Make an exact copy, from the records below, of the lines from the line containing "Home (48, 147)" to the line containing "Notable (194, 2559)", both lines included, excluding pictures.

Records from a data collection
......

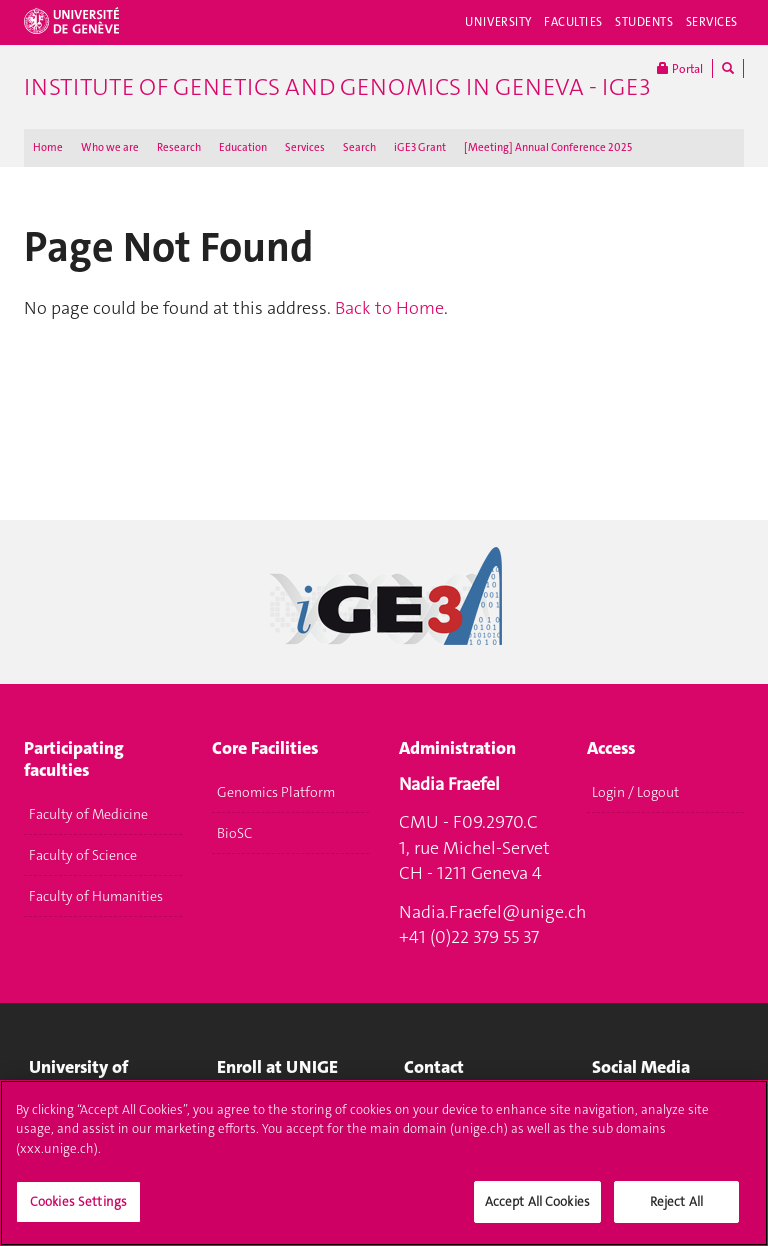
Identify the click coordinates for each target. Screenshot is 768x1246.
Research (179, 147)
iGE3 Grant (420, 147)
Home (48, 147)
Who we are (110, 147)
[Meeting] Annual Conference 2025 (548, 147)
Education (243, 147)
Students (644, 22)
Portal (680, 68)
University (498, 22)
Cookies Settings (78, 1212)
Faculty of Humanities (96, 896)
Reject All (676, 1212)
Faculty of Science (83, 855)
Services (712, 22)
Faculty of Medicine (88, 814)
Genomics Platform (276, 792)
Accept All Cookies (537, 1212)
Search (359, 147)
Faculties (573, 22)
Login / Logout (635, 792)
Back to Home (389, 308)
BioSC (234, 833)
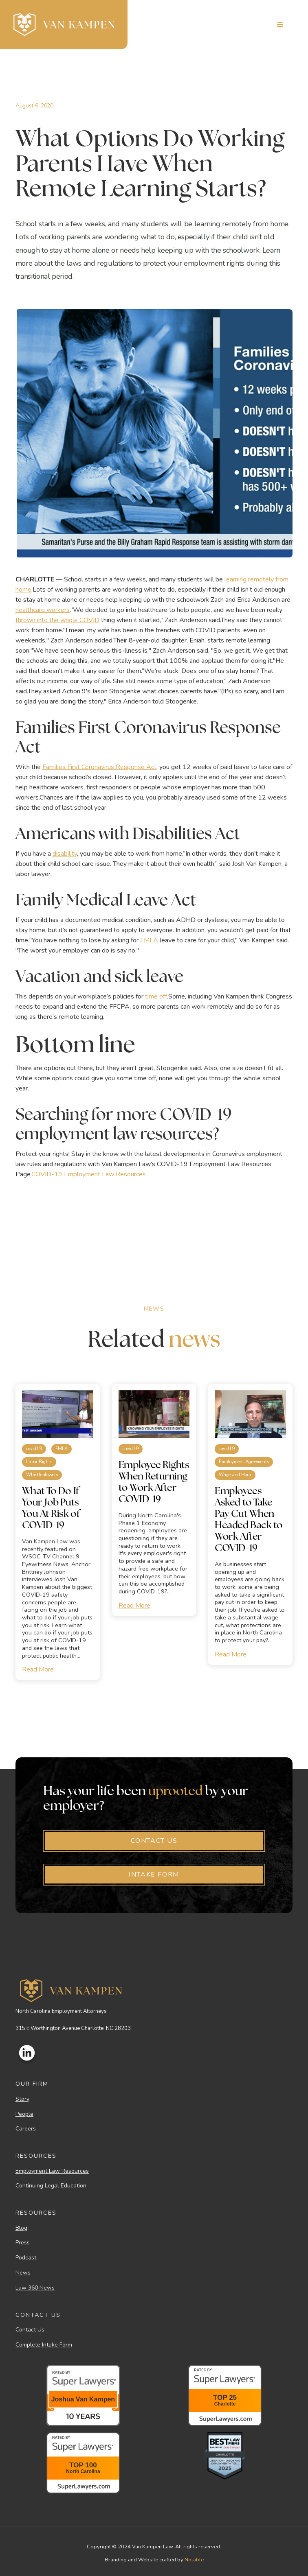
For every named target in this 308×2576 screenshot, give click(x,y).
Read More (38, 1669)
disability (65, 853)
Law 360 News (35, 2288)
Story (22, 2099)
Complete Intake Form (43, 2345)
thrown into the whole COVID (57, 620)
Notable (194, 2559)
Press (22, 2243)
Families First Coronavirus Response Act (99, 767)
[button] (280, 25)
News (23, 2273)
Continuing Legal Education (50, 2186)
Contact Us (29, 2330)
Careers (25, 2129)
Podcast (25, 2258)
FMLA (149, 940)
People (24, 2114)
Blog (21, 2228)
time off (156, 996)
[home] (64, 24)
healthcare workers (42, 609)
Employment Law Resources (52, 2171)
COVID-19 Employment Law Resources (88, 1174)
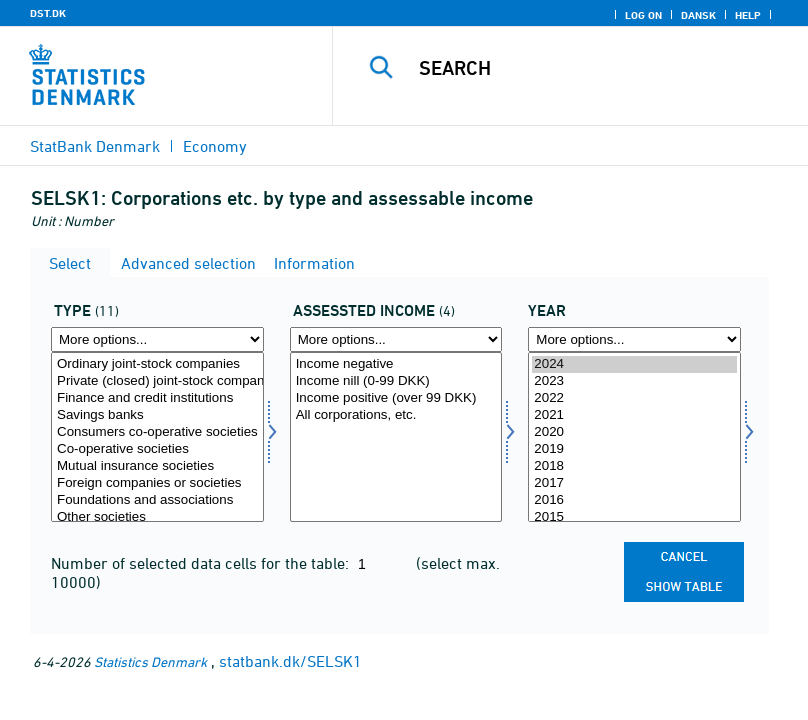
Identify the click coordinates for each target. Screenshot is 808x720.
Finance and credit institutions (157, 398)
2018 (634, 466)
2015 (634, 517)
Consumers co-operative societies (157, 432)
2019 (634, 449)
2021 (634, 415)
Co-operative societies (157, 449)
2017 (634, 483)
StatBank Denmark (95, 146)
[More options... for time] (634, 339)
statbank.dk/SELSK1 (290, 661)
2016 (634, 500)
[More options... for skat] (396, 339)
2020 (634, 432)
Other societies (157, 517)
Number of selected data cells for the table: (202, 563)
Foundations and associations (157, 500)
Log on (643, 15)
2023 (634, 381)
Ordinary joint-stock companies (157, 364)
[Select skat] (396, 437)
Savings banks (157, 415)
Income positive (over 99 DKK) (396, 398)
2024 (634, 364)
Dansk (698, 15)
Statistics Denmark (150, 661)
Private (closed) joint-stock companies (157, 381)
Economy (215, 146)
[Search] (599, 68)
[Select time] (634, 437)
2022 (634, 398)
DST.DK (48, 13)
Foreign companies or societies (157, 483)
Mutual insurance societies (157, 466)
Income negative (396, 364)
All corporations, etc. (396, 415)
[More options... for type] (157, 339)
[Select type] (157, 437)
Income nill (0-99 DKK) (396, 381)
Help (748, 15)
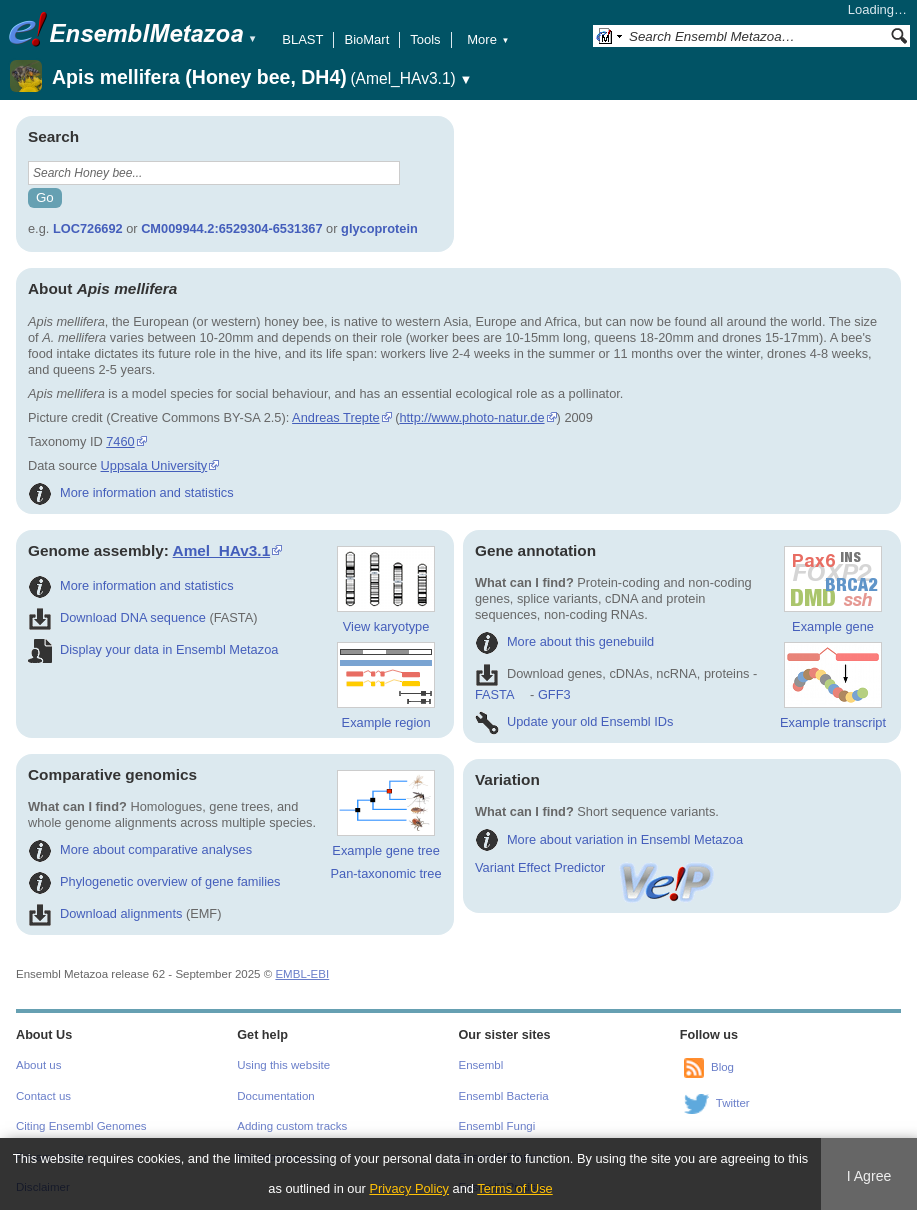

......

Solution.
Home (48, 147)
Who we are (110, 147)
[Meeting] Annual Conference 2025 (548, 147)
Education (243, 147)
Students (644, 22)
Portal (680, 68)
University (498, 22)
Cookies Settings (78, 1212)
Faculty of Humanities (96, 896)
Reject All (676, 1212)
Faculty of Science (83, 855)
Services (712, 22)
Faculty of Medicine (88, 814)
Genomics Platform (276, 792)
Accept All Cookies (537, 1212)
Search (359, 147)
Faculties (573, 22)
Login / Logout (635, 792)
Back to Home (389, 308)
BioSC (234, 833)
For every named target in this 308×2576 screenshot, give click(x,y).
Read More (38, 1669)
disability (65, 853)
Law 360 News (35, 2288)
Story (22, 2099)
Complete Intake Form (43, 2345)
thrown into the whole COVID (57, 620)
Notable (194, 2559)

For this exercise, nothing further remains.